Insbesondere Erkrankungen des Verdauungsapparates lassen sich durch die Zungendiagnose leicht diagnostizieren. Außerdem lassen sich wichtige Hinweise auf Pilzerkrankungen des Organismus (Organmykosen) anhand des Zungenbelages finden.
Auch ein Mangel des Körpers an Vitamin B zeigt auf der Zunge seine Spuren, in diesem Fall durch viele kleine rote erdbeerartigen Stippchen auf dem Zungenrücken. Sie werden durch vergrößerte pilzförmige Zungenpapillen gebildet.
Kleine Querfurchen in der Zungenmitte zeigen eine Schwäche der Bauchspeicheldrüsenfunktion, also eine zu geringe Produktion an körpereigenen Enzymen, welche für die Verdauung von entscheidender Bedeutung sind.

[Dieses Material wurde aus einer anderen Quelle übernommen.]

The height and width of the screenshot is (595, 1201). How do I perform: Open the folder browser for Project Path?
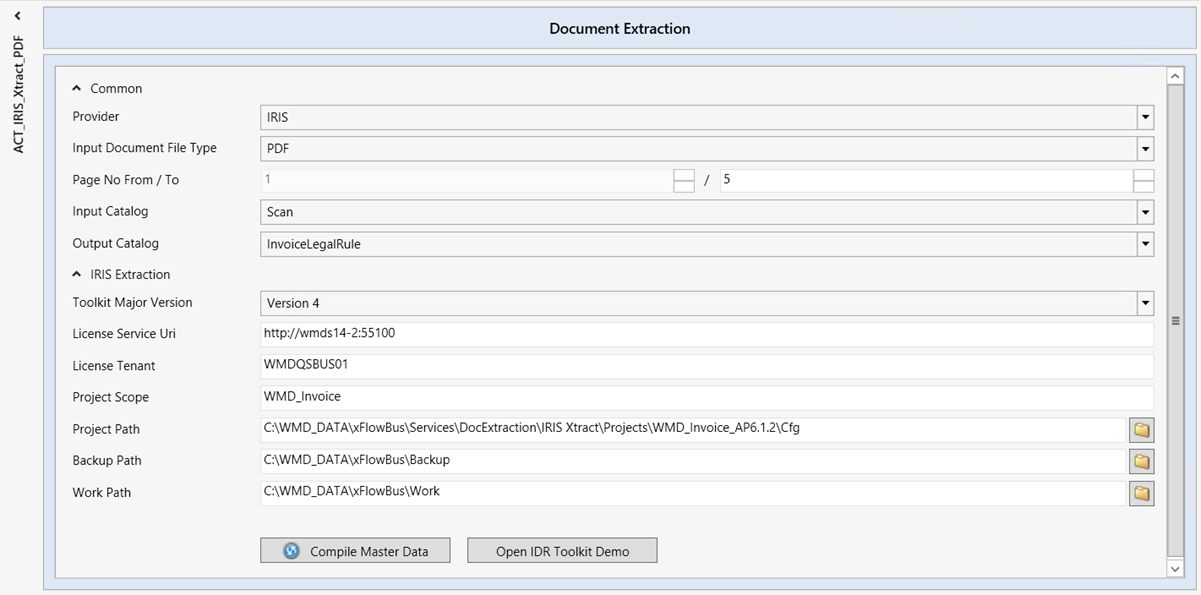pos(1141,429)
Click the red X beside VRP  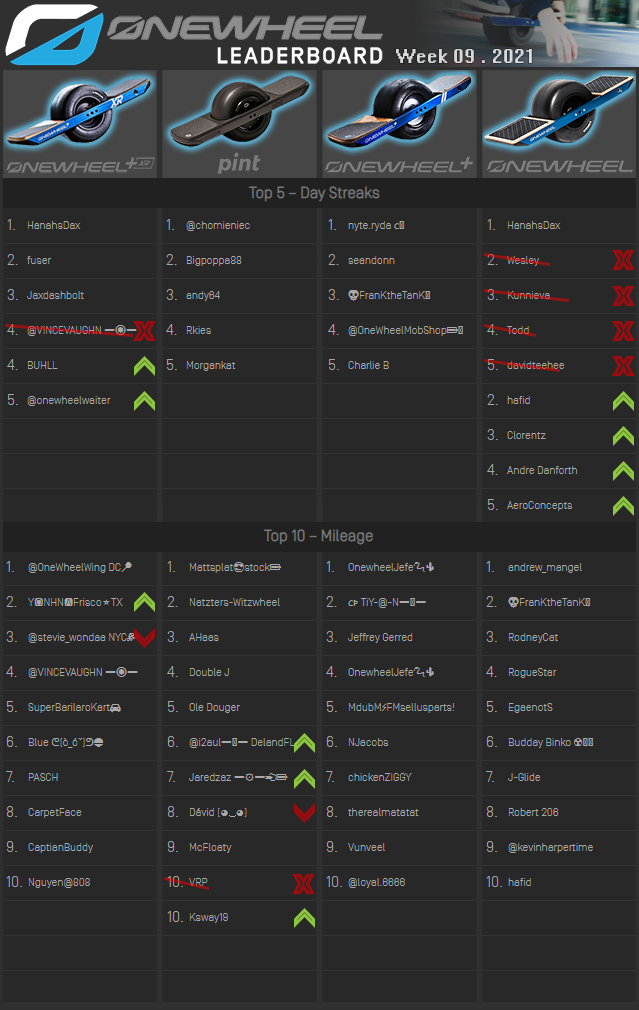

Auch Erbanlagen wie Bindegewebsschwäche lassen sich leicht diagnostizieren - durch eine verbreiterte Mittelrinne, die optisch die Zunge der Länge nach teilt.
Eine Magenschleimhautentzündung zeigt sich immer in einer geröteten Zungenspitze. Heilt diese Entzündung ab, verschwindet spontan auch die Rötung wieder.
Die Zunge verändert sich in ihrem Ausdruck relativ schnell, so daß sich mittels der Zungendiagnose sehr gut eine Prognose über den Behandlungsverlauf und über die eintretende Besserung treffen läßt. Die Zungendiagnose stellt daher eine ideale Therapiekontrolle dar.